Humility

November 8, 2010
Written by
Jim Knight

Humility

June 6, 2023
November 8, 2010
Written by
Jim Knight
[People] who lack humility (or have lost it) cannot come to the people, cannot be their partners in naming the world … Dialogue cannot exist without humility.  Paulo Freire

What does it mean to teach with humility? I think more than anything it means to ensure that we approach our students knowing that teaching begins with them, not with us. Thus, humble teachers start by trying to understand their students. The classroom, as I’ve written previously, can tempt us to power trip. It feels good to be in control, and it feels good to win. If teachers aren’t careful, they can take advantage of their experience, education, and superior communication skills and overpower children.  

An articulate, educated teacher, can defeat a child during a classroom discussion in the same way an adult basketball coach can defeat a child during a basketball practice. And just as a too-enthusiastic, overpowering coach can deflate the enthusiasm of children playing sports, so too a too-enthusiastic, overpowering teacher can deflate the enthusiasm of children learning.

When we approach students with humility, we resist this temptation. Furthermore, we look to our students with a genuine desire to learn from them. How great it must feel for children to know that they taught their teacher something.
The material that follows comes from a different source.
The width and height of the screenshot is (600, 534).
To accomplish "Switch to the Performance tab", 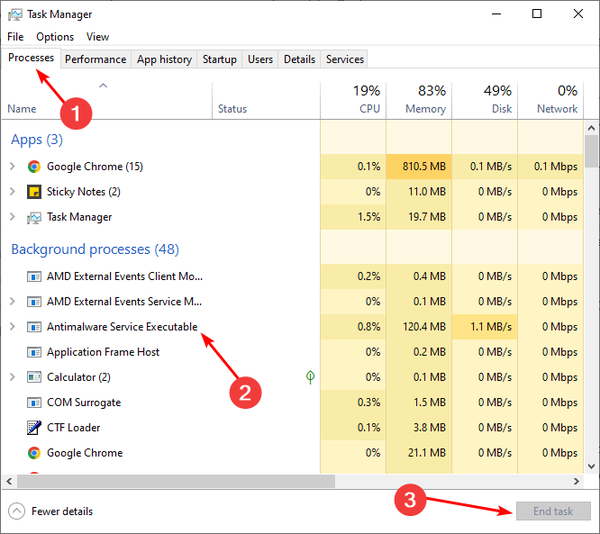I will coord(95,59).
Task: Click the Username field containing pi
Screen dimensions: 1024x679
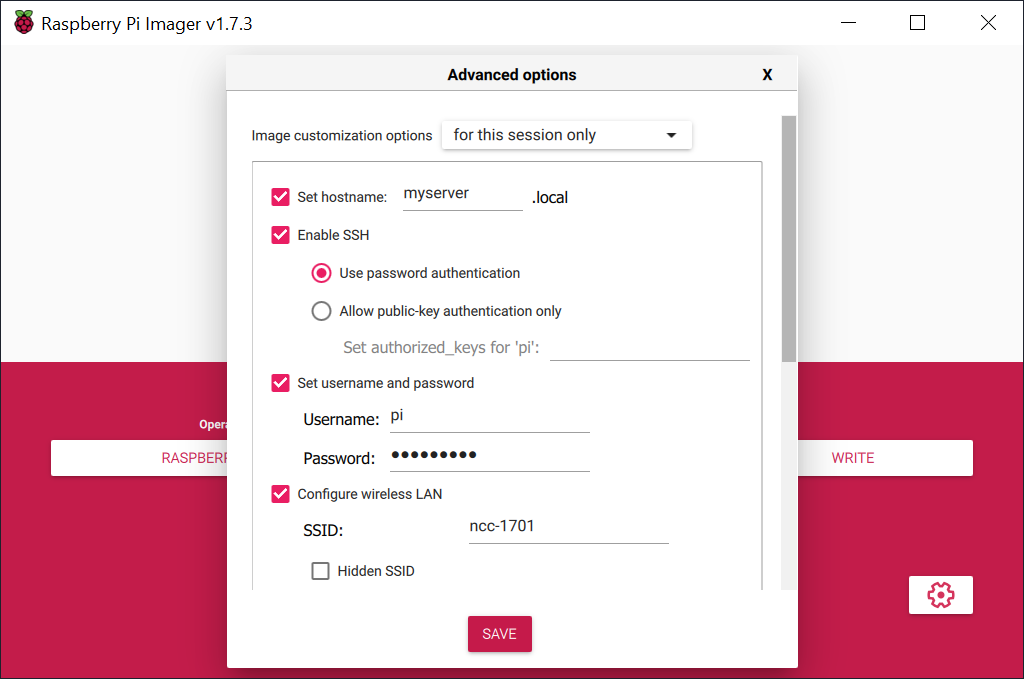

We love to teach, love to share ideas, whether we are in kindergarten or graduate school.

Teachers do a lot to engender students’ enthusiasm just by being humble enough to learn from them.

Humility, too, means that we ask questions, good questions, real questions, that we don’t know the answer to, and then we listen for our students’ answers. When we approach teaching with humility, we see the classroom as a place designed to empower students to find their voice, not a place where our voice reins supreme. Eric Liu, has written a wonderful book about people who mentor us, the Guiding Lights of our lives. In the book he offers a beautiful summary of the importance of humility in teachers:

We have this notion of the great teacher as the Great Communicator. But the most powerful teachers aren’t those who speak, perform, and orate with the most dazzle and force. They are those who listen with full-body intensity, and customize. Teaching is not one-size-fits-all; it’s one-size-fits-one. So before we transmit a single thing, we must tune in to the unique and ever-fluctuating frequency of every learner: his particular mix of temperament, skills, intelligence, and motivation. This means, as teachers, putting aside our own egos and preconceptions about what makes this particular lesson so important . . . It means letting go of the idea of control.

To silence our self-interests so that children can learn sounds easy in theory, but it is not so easy in practice. And yet humility is essential.

If we want our children to learn, we must, in turn, enter the classroom as learners too. Ultimately, of course, that is best for for our students.  And for us.